Saturday March 10 2012 – Alexander Graham Bell’s first phone call was made 136 years ago today. And while our interactions with this amazing invention have changed substantially, it’s probably safe to say that very few of us get through a whole day without using a telephone.
Admittedly it has been overshadowed by email, text and today’s overwhelming array of social media options. We are all looking for a better, more efficient way to build stronger relationships, deliver great customer service, find more prospects and increase our revenue.
Here’s the thing – the telephone does all of the above. It’s the first “social media” and it still allows us to reach our prospects and customers with a custom-designed message. It lets us hear their reaction to that message. It brings us the information we need to create or improve our product/service. And, with a phone in our hands, we can close sales, finalize a deal, increase our revenue.
Now that’s powerful social media!
But just like, Twitter or LinkedIn or YouTube or a blog post or … there are things you can do to be more effective with your telephone and increase your contact with your target market.
For example:
I recently started working with Wendell Waldron, Partner at IOL Marketing, http://www.iolmarketing.com/index.html.
We have been talking about increasing my blog audience and he pointed out something so freakin’ obvious yet … it hadn’t occurred to me. I need to be strategic in the words I use in this blog. I should be using some of the same words people are using in search engines to find trainers like me. DUH!!!
It’s the same with telephone communication. As a sales tool, you have to use the right words to reach and connect with your target market. Ditto with your customers – when you speak with them on the phone, you want to make sure your words deliver excellent service and provide an experience they will want to repeat again and again.
Success with the phone, just like success with all social media, is in the content, the frequency and the timing. Sometimes you can figure all this out on our own – and sometimes you need help. That’s why The Phone Lady exists, to help you create a successful strategy that includes telephone etiquette, telephone sales and great customer service.
Now, in gratitude and in honour of Alexander Graham Bell, I’ve created a wee photo essay about his marvelous invention. Enjoy!

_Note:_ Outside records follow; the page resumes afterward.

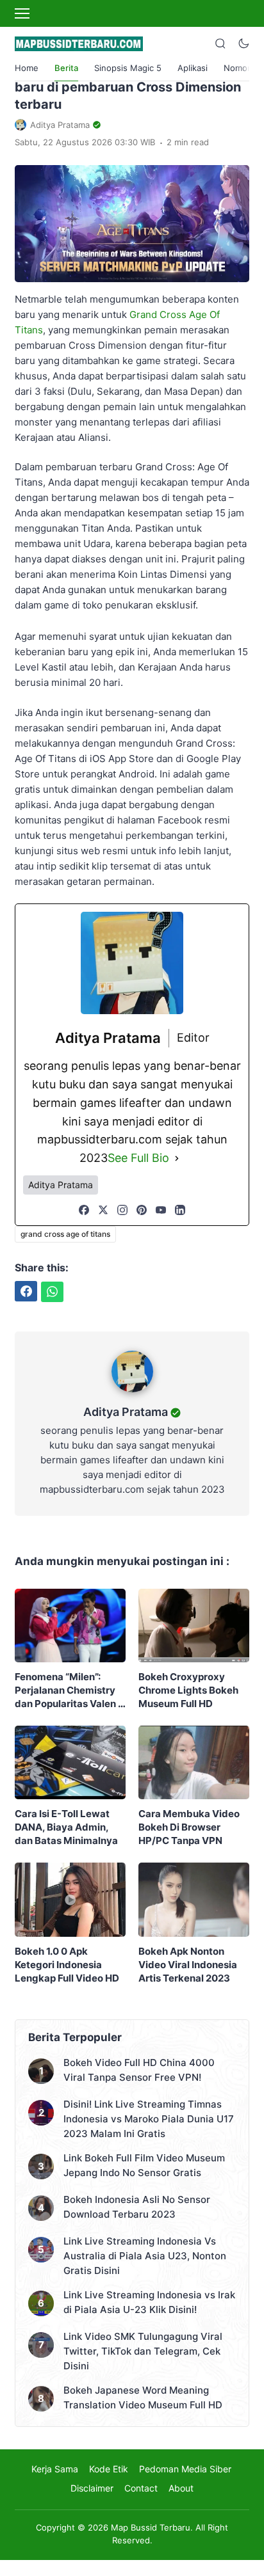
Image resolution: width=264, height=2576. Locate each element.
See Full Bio (138, 1158)
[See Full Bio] (177, 1158)
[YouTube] (161, 1210)
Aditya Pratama (125, 1412)
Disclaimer (91, 2488)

Thanks Mary Jane. Interesting too that when the phone first was brought into communities, it was through a party line. There were still a few around as I grew up, particularly in rural areas, but were seen as a lower quality form of communication because of lack of privacy. Now we pay extra for “Party lines” or conference call services. In fact, party lines strengthen the idea of social media that you mention.
steve
Wonderful thoughts about the party line, Steve. Thanks!
Social media without a keyboard – what a novel idea! It almost seems like phoning someone out of the blue without emailing first is becoming an imposition. It used to be the other way around. (Love the purple phone!)
Just back from a workshop with Phoenix Youth. They loved the phone from the 40s – kept dialing it – thought the noise it made was awesome. It is amazing how things have both changed and stayed the same.
I very much enjoyed your article and shared the link on my Facebook page. I think people often forget just how fabulous a piece of technology we have in a phone. “Technology” these days seems to be used synonymously with anything digital. Pens and pencils are denied the limelight but we certainly wouldn’t function well without them.
Visiting my grandmother on the South Shore of NS back in the early ’60s I became acquainted with a party line. Grammie’s rocker was comfortably positioned right next to it to ease the “listening in” practice. I guess all those ladies who listened in back then were the forerunners of people who now “stalk” on Twitter before becoming legitimate followers.
When I moved to the Island (meaning Prince Edward Island, of course) we had a non-dial phone with our own ringer. Our village operator functioned like our personal address book: we didn’t have to know the phone number, we just needed to say who we wanted to speak with.
Thanks again for reaffirming the importance of the telephone. There is so much miscommunication when situations are totally left in the realm of print. I often find it more efficient just to pick up the phone.